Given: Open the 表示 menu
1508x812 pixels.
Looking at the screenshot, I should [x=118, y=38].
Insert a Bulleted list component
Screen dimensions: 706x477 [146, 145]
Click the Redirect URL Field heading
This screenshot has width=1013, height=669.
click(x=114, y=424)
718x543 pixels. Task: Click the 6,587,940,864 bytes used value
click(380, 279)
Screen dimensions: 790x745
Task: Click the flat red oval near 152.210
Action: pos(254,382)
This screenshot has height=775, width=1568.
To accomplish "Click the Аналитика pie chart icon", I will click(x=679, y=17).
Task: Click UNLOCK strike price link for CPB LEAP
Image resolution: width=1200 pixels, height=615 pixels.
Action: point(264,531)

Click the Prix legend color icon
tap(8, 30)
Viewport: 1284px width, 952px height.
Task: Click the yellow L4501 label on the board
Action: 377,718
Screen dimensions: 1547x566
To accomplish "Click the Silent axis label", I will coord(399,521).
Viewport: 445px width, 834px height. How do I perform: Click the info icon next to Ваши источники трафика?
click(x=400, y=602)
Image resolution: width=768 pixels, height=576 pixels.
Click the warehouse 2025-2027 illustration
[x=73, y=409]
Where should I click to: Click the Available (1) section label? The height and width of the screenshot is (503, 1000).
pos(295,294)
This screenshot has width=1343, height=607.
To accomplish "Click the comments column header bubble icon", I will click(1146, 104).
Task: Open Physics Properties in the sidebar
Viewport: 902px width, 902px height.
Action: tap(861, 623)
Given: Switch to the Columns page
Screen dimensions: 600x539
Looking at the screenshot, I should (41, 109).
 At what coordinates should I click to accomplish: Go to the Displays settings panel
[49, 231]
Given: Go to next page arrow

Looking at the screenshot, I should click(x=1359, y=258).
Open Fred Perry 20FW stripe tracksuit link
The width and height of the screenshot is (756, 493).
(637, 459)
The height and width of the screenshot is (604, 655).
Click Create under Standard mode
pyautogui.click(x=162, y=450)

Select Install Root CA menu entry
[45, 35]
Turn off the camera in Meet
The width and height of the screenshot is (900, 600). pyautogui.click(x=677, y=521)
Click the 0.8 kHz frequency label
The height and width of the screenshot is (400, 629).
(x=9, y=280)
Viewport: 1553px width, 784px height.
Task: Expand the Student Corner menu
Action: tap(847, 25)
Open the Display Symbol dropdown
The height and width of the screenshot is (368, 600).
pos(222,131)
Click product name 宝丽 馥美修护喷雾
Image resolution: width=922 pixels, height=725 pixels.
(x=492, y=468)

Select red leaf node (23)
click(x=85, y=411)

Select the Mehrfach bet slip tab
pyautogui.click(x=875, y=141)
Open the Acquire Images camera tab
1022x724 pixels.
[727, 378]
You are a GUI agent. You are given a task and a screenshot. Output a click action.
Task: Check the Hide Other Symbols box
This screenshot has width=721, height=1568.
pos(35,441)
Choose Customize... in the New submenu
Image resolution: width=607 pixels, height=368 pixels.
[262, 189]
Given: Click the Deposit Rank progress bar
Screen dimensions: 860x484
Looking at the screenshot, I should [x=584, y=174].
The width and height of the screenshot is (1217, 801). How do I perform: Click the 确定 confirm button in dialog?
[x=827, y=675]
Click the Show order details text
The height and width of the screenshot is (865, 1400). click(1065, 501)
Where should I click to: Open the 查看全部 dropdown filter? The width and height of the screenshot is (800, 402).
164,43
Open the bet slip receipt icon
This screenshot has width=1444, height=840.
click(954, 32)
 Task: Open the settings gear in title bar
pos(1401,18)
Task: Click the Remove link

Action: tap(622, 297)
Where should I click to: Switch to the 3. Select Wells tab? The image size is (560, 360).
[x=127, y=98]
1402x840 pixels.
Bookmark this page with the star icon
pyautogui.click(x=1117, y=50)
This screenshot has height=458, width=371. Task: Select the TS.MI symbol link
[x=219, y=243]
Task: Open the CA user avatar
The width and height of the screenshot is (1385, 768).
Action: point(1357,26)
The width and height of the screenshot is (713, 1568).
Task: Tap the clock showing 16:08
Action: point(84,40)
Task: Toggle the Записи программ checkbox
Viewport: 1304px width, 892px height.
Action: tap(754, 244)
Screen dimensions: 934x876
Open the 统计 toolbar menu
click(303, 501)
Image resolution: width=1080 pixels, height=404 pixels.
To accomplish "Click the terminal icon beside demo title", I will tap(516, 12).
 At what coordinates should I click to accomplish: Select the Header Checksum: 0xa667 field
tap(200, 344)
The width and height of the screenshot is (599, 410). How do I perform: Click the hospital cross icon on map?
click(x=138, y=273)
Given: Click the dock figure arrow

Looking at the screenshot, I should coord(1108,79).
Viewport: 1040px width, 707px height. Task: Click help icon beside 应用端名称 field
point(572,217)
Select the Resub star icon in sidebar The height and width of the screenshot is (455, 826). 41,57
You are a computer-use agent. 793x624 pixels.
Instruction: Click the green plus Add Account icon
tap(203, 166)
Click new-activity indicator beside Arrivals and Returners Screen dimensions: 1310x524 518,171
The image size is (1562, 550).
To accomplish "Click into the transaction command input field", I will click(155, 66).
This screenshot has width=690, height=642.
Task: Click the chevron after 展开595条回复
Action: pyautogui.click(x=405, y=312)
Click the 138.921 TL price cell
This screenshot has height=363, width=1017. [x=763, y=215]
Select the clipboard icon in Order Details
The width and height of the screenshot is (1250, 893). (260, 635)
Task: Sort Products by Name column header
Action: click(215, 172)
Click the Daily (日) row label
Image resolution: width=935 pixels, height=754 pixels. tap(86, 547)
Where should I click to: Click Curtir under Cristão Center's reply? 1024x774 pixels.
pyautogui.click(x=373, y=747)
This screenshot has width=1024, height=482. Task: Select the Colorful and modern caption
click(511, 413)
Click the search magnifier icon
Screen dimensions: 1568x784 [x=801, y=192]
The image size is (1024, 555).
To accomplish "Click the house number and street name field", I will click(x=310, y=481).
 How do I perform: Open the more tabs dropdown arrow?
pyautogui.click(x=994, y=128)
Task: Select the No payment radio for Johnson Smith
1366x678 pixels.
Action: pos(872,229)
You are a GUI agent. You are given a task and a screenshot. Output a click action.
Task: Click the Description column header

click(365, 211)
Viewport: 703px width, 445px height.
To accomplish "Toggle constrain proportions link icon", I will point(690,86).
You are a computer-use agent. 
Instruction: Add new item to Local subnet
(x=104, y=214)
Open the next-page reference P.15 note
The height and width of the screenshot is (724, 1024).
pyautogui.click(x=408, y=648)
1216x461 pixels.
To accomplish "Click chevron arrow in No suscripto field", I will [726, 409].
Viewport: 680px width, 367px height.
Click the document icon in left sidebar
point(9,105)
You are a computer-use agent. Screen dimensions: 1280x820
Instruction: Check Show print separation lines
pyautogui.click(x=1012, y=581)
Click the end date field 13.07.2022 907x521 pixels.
☆ ☆ ☆ ☆ ☆ ☆ ☆
● Description of the task:
All records shown above are to be repeated exactly.

● Solution to this problem:
Given: Open the 表示 menu
1508x812 pixels.
Looking at the screenshot, I should [x=118, y=38].
Insert a Bulleted list component
Screen dimensions: 706x477 [146, 145]
Click the Redirect URL Field heading
This screenshot has width=1013, height=669.
click(x=114, y=424)
718x543 pixels. Task: Click the 6,587,940,864 bytes used value
click(380, 279)
Screen dimensions: 790x745
Task: Click the flat red oval near 152.210
Action: pos(254,382)
This screenshot has height=775, width=1568.
To accomplish "Click the Аналитика pie chart icon", I will click(x=679, y=17).
Task: Click UNLOCK strike price link for CPB LEAP
Image resolution: width=1200 pixels, height=615 pixels.
Action: point(264,531)

Click the Prix legend color icon
tap(8, 30)
Viewport: 1284px width, 952px height.
Task: Click the yellow L4501 label on the board
Action: 377,718
Screen dimensions: 1547x566
To accomplish "Click the Silent axis label", I will coord(399,521).
Viewport: 445px width, 834px height. How do I perform: Click the info icon next to Ваши источники трафика?
click(x=400, y=602)
Image resolution: width=768 pixels, height=576 pixels.
Click the warehouse 2025-2027 illustration
[x=73, y=409]
Where should I click to: Click the Available (1) section label? The height and width of the screenshot is (503, 1000).
pos(295,294)
This screenshot has width=1343, height=607.
To accomplish "Click the comments column header bubble icon", I will click(1146, 104).
Task: Open Physics Properties in the sidebar
Viewport: 902px width, 902px height.
Action: tap(861, 623)
Given: Switch to the Columns page
Screen dimensions: 600x539
Looking at the screenshot, I should (41, 109).
 At what coordinates should I click to accomplish: Go to the Displays settings panel
[49, 231]
Given: Go to next page arrow

Looking at the screenshot, I should click(x=1359, y=258).
Open Fred Perry 20FW stripe tracksuit link
The width and height of the screenshot is (756, 493).
(637, 459)
The height and width of the screenshot is (604, 655).
Click Create under Standard mode
pyautogui.click(x=162, y=450)

Select Install Root CA menu entry
[45, 35]
Turn off the camera in Meet
The width and height of the screenshot is (900, 600). pyautogui.click(x=677, y=521)
Click the 0.8 kHz frequency label
The height and width of the screenshot is (400, 629).
(x=9, y=280)
Viewport: 1553px width, 784px height.
Task: Expand the Student Corner menu
Action: tap(847, 25)
Open the Display Symbol dropdown
The height and width of the screenshot is (368, 600).
pos(222,131)
Click product name 宝丽 馥美修护喷雾
Image resolution: width=922 pixels, height=725 pixels.
(x=492, y=468)

Select red leaf node (23)
click(x=85, y=411)

Select the Mehrfach bet slip tab
pyautogui.click(x=875, y=141)
Open the Acquire Images camera tab
1022x724 pixels.
[727, 378]
You are a GUI agent. You are given a task and a screenshot. Output a click action.
Task: Check the Hide Other Symbols box
This screenshot has width=721, height=1568.
pos(35,441)
Choose Customize... in the New submenu
Image resolution: width=607 pixels, height=368 pixels.
[262, 189]
Given: Click the Deposit Rank progress bar
Screen dimensions: 860x484
Looking at the screenshot, I should [x=584, y=174].
The width and height of the screenshot is (1217, 801). How do I perform: Click the 确定 confirm button in dialog?
[x=827, y=675]
Click the Show order details text
The height and width of the screenshot is (865, 1400). click(1065, 501)
Where should I click to: Open the 查看全部 dropdown filter? The width and height of the screenshot is (800, 402).
164,43
Open the bet slip receipt icon
This screenshot has width=1444, height=840.
click(954, 32)
 Task: Open the settings gear in title bar
pos(1401,18)
Task: Click the Remove link

Action: tap(622, 297)
Where should I click to: Switch to the 3. Select Wells tab? The image size is (560, 360).
[x=127, y=98]
1402x840 pixels.
Bookmark this page with the star icon
pyautogui.click(x=1117, y=50)
This screenshot has height=458, width=371. Task: Select the TS.MI symbol link
[x=219, y=243]
Task: Open the CA user avatar
The width and height of the screenshot is (1385, 768).
Action: point(1357,26)
The width and height of the screenshot is (713, 1568).
Task: Tap the clock showing 16:08
Action: point(84,40)
Task: Toggle the Записи программ checkbox
Viewport: 1304px width, 892px height.
Action: tap(754, 244)
Screen dimensions: 934x876
Open the 统计 toolbar menu
click(303, 501)
Image resolution: width=1080 pixels, height=404 pixels.
To accomplish "Click the terminal icon beside demo title", I will tap(516, 12).
 At what coordinates should I click to accomplish: Select the Header Checksum: 0xa667 field
tap(200, 344)
The width and height of the screenshot is (599, 410). How do I perform: Click the hospital cross icon on map?
click(x=138, y=273)
Given: Click the dock figure arrow

Looking at the screenshot, I should coord(1108,79).
Viewport: 1040px width, 707px height. Task: Click help icon beside 应用端名称 field
point(572,217)
Select the Resub star icon in sidebar The height and width of the screenshot is (455, 826). 41,57
You are a computer-use agent. 793x624 pixels.
Instruction: Click the green plus Add Account icon
tap(203, 166)
Click new-activity indicator beside Arrivals and Returners Screen dimensions: 1310x524 518,171
The image size is (1562, 550).
To accomplish "Click into the transaction command input field", I will click(155, 66).
This screenshot has width=690, height=642.
Task: Click the chevron after 展开595条回复
Action: pyautogui.click(x=405, y=312)
Click the 138.921 TL price cell
This screenshot has height=363, width=1017. [x=763, y=215]
Select the clipboard icon in Order Details
The width and height of the screenshot is (1250, 893). (260, 635)
Task: Sort Products by Name column header
Action: click(215, 172)
Click the Daily (日) row label
Image resolution: width=935 pixels, height=754 pixels. tap(86, 547)
Where should I click to: Click Curtir under Cristão Center's reply? 1024x774 pixels.
pyautogui.click(x=373, y=747)
This screenshot has width=1024, height=482. Task: Select the Colorful and modern caption
click(511, 413)
Click the search magnifier icon
Screen dimensions: 1568x784 [x=801, y=192]
The image size is (1024, 555).
To accomplish "Click the house number and street name field", I will click(x=310, y=481).
 How do I perform: Open the more tabs dropdown arrow?
pyautogui.click(x=994, y=128)
Task: Select the No payment radio for Johnson Smith
1366x678 pixels.
Action: pos(872,229)
You are a GUI agent. You are given a task and a screenshot. Output a click action.
Task: Click the Description column header

click(365, 211)
Viewport: 703px width, 445px height.
To accomplish "Toggle constrain proportions link icon", I will point(690,86).
You are a computer-use agent. 
Instruction: Add new item to Local subnet
(x=104, y=214)
Open the next-page reference P.15 note
The height and width of the screenshot is (724, 1024).
pyautogui.click(x=408, y=648)
1216x461 pixels.
To accomplish "Click chevron arrow in No suscripto field", I will [726, 409].
Viewport: 680px width, 367px height.
Click the document icon in left sidebar
point(9,105)
You are a computer-use agent. Screen dimensions: 1280x820
Instruction: Check Show print separation lines
pyautogui.click(x=1012, y=581)
Click the end date field 13.07.2022 907x521 pixels.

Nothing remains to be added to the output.